Work out how many lines below contain the word "height", then give that number alone.

===== Information supplied

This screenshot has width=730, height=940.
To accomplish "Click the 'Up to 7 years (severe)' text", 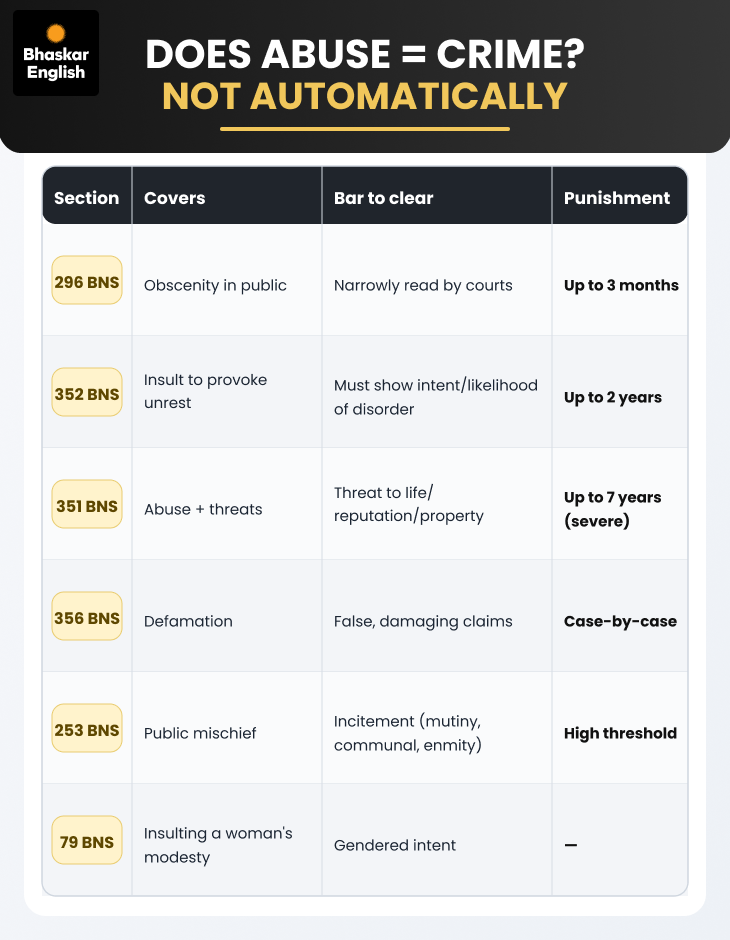I will 613,509.
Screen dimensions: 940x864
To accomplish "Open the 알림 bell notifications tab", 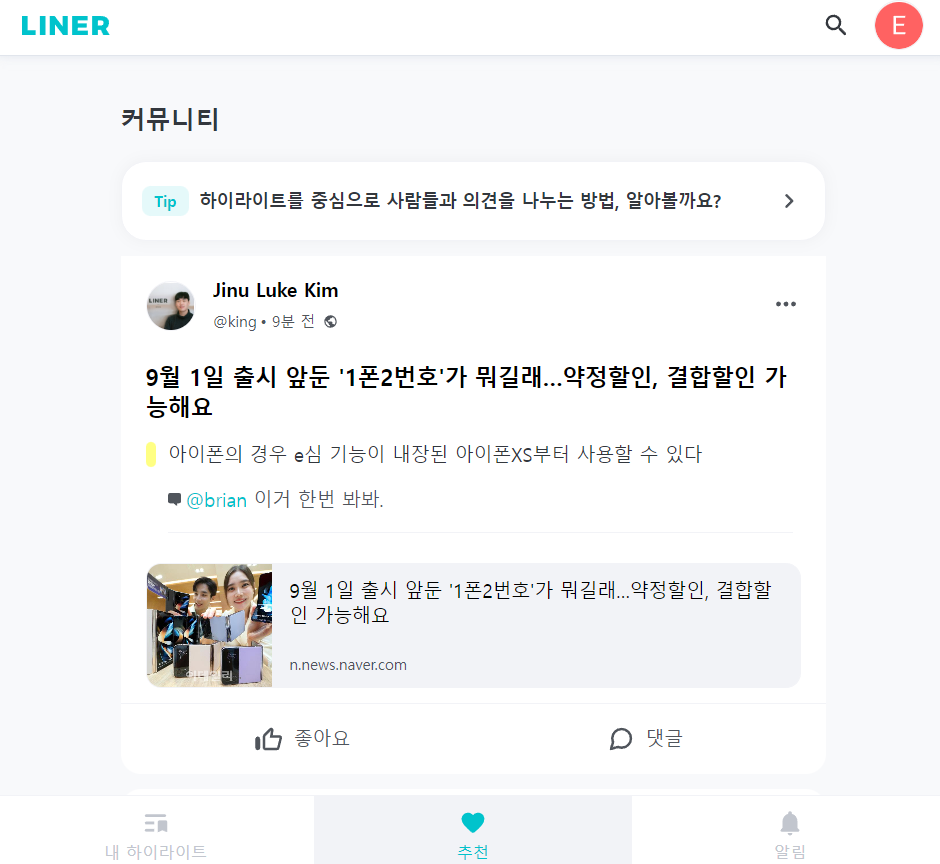I will coord(790,836).
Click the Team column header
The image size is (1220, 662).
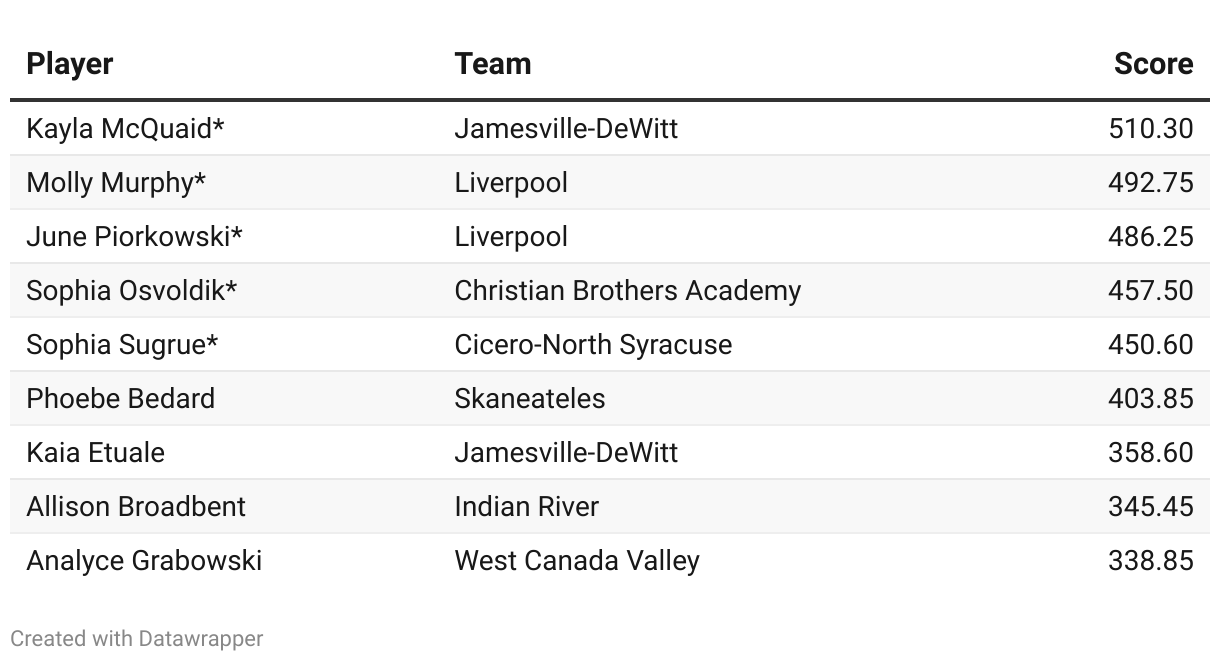tap(493, 64)
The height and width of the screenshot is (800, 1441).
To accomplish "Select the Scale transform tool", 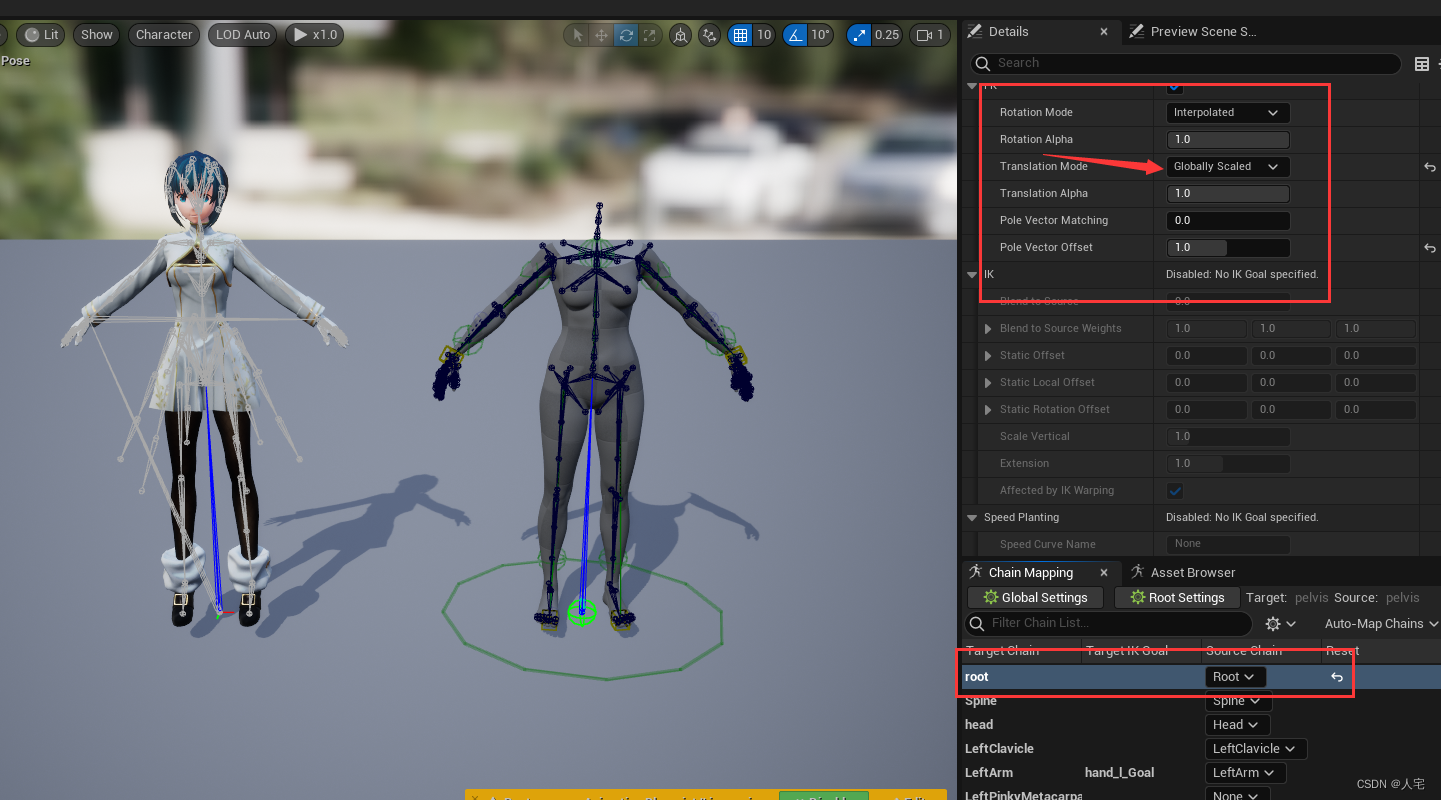I will [648, 34].
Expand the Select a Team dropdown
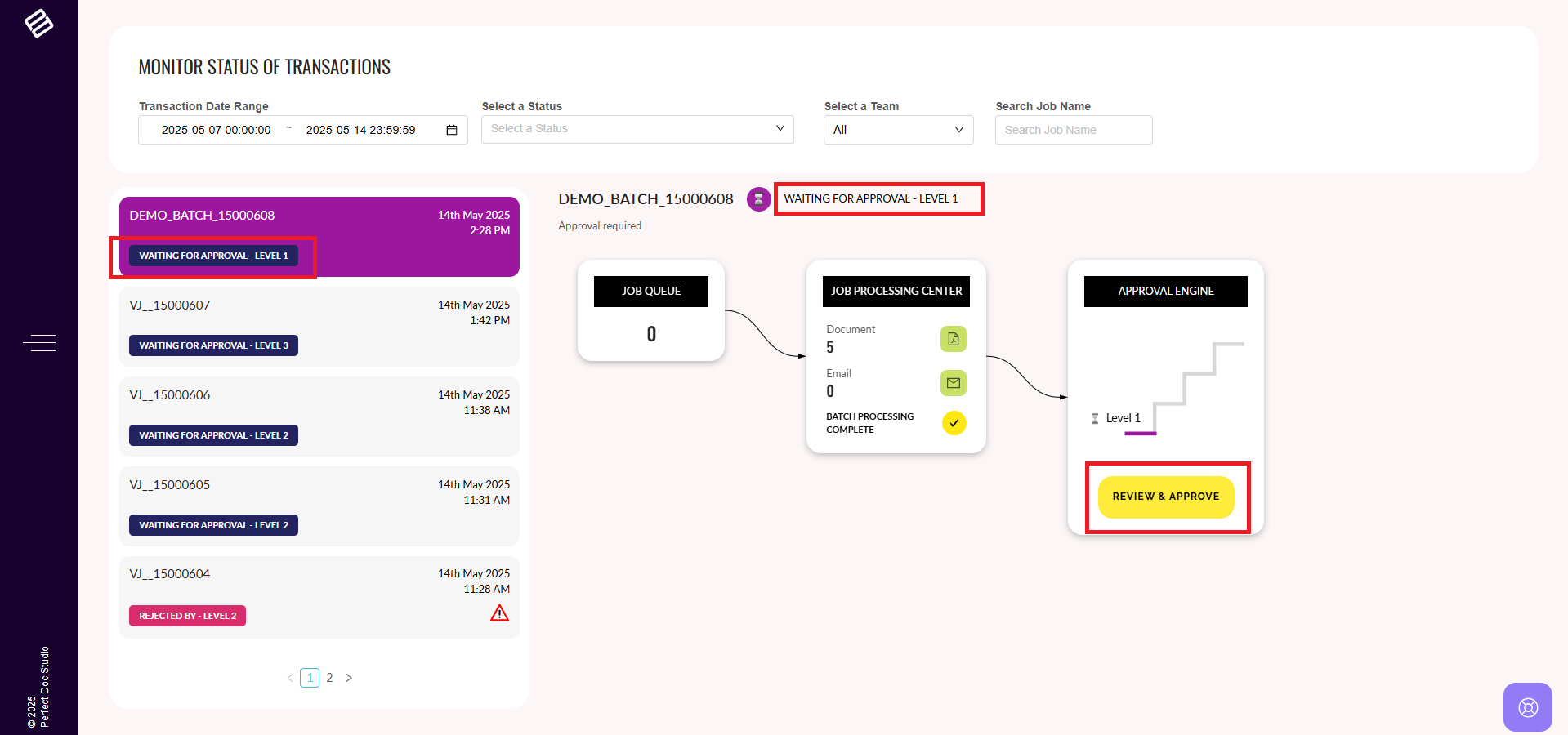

==========

__Written reply__
2